For any government trying to pick up the pieces of what the (wealthy, sleek, lovingly parented) Tories have decided to label the "broken society", this is a political nightmare. The Government, says Harriet Harman in a new book, should not tell people how to bring up their families, but "respect" the choices they make. Which sounds great, until you remember that 48 per cent of all single-parent households live below the poverty line. Some of whom are doing an excellent job on minimal resources, and some of whom aren't.

Respect, surely, is something you earn. Something you earn, perhaps, by thinking a bit more about your children's rights and a bit less about your own.

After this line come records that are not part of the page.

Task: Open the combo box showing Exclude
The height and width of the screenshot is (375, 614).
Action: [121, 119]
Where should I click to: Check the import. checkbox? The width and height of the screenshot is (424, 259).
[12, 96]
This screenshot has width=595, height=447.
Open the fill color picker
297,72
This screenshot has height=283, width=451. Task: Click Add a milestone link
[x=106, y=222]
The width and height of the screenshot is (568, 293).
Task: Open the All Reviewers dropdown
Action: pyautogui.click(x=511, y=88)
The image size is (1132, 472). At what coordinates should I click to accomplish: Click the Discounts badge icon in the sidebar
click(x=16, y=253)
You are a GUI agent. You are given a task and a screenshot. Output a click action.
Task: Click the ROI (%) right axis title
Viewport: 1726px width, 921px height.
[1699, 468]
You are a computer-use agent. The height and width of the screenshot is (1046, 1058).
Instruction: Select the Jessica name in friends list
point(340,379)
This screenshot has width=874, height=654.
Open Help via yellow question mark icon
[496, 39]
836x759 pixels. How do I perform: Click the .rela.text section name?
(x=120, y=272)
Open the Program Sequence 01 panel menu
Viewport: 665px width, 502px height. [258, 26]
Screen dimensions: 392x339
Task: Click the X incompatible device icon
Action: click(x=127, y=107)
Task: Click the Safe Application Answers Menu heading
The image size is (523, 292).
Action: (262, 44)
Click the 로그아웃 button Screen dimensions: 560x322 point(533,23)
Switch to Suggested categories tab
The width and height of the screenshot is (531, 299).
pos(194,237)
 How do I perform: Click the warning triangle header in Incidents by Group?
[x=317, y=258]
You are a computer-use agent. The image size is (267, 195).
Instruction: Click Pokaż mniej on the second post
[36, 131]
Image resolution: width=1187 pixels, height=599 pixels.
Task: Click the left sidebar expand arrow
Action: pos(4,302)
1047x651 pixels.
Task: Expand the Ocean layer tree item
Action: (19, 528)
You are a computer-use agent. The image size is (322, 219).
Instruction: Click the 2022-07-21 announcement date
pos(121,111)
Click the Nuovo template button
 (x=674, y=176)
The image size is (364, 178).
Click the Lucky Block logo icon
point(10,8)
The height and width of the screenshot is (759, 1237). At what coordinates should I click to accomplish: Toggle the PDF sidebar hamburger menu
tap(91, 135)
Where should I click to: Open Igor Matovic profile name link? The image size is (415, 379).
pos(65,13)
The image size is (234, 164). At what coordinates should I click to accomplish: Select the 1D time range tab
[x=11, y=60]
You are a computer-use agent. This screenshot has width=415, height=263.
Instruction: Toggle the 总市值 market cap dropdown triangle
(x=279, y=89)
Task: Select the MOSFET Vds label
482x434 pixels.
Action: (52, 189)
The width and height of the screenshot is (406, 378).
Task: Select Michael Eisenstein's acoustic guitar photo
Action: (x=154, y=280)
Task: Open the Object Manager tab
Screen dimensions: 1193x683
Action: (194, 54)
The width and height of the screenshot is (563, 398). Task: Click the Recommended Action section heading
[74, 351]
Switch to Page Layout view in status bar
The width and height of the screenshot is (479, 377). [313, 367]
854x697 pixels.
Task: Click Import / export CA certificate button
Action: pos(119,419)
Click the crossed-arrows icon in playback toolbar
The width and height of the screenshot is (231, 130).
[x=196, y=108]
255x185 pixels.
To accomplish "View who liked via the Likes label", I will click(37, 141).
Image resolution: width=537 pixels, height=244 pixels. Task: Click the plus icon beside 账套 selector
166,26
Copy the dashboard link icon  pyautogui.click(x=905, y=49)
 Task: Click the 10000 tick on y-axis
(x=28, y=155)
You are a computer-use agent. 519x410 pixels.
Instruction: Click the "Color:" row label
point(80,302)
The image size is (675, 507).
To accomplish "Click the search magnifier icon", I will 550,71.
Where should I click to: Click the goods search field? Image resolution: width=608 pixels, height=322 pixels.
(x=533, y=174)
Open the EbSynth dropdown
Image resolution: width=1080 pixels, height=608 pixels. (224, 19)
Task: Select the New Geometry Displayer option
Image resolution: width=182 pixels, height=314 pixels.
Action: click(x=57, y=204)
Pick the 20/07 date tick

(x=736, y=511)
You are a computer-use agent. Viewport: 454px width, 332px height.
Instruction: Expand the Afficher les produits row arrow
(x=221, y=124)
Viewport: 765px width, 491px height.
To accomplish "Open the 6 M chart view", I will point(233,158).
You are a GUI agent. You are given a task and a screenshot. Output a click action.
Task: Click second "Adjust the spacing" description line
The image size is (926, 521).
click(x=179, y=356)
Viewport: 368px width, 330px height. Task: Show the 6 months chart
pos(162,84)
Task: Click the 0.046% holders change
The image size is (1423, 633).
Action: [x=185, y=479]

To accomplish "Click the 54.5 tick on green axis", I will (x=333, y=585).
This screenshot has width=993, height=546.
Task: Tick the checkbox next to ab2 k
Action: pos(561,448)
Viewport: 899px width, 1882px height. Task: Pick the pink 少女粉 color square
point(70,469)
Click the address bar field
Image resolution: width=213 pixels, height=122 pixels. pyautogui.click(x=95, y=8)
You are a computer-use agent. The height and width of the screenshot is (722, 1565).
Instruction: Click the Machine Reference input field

Rare shaft of royal wisdom

In-breeding rarely leads to great genetic results, a scientific phenomenon all too evident in surviving relics of the prehistoric species known as the Royal Family. Evidence that this is an international occurrence was confirmed this week with the news that Queen Juliana of the Netherlands expressed the not-at-all-patronising desire that on her abdication in 1980 prisoners should each be given a slice of cake.

More encouragingly, however, Peter Phillips made the proud declaration, in a pre-wedding interview, that his fiancée – now wife – Autumn Kelly was "much more intelligent" than him. At last, a man who's happy to live in the intellectual shadow of a woman. Perhaps there's hope for us all.

* It's the time of year when, overwhelmed by grim news at home (disastrous government about to lose by-election to even more disastrous government in waiting) and abroad (Mother Nature throwing PMT-fuelled tantrums in China and Burma), middle-class Brits start dreaming of the rolling hills and ricotta ravioli of bella Italia.

Birthplace of Botticelli, land of Leonardo, muse of Michelangelo, and cradle of European civilisation. This, after all, was the land in which coiffed, buffed and bejewelled Roman ladies sipped wine in centrally-heated sitting rooms while we scoffed hairy joints round campfires in skins and woad.

A bit of a shame, then, that this is also the country that is currently burning down the homes of the immigrant population that shares the name of Italy's ancient capital. Fuelled by economic pressures, and the anti-immigration stance of Silvio Berlusconi's shiny, new government, young Italians are throwing Molotov cocktails into Gypsy camps, and boasting of acts of "ethnic cleansing". We, meanwhile, are chucking out our pets. Mass incineration must surely follow.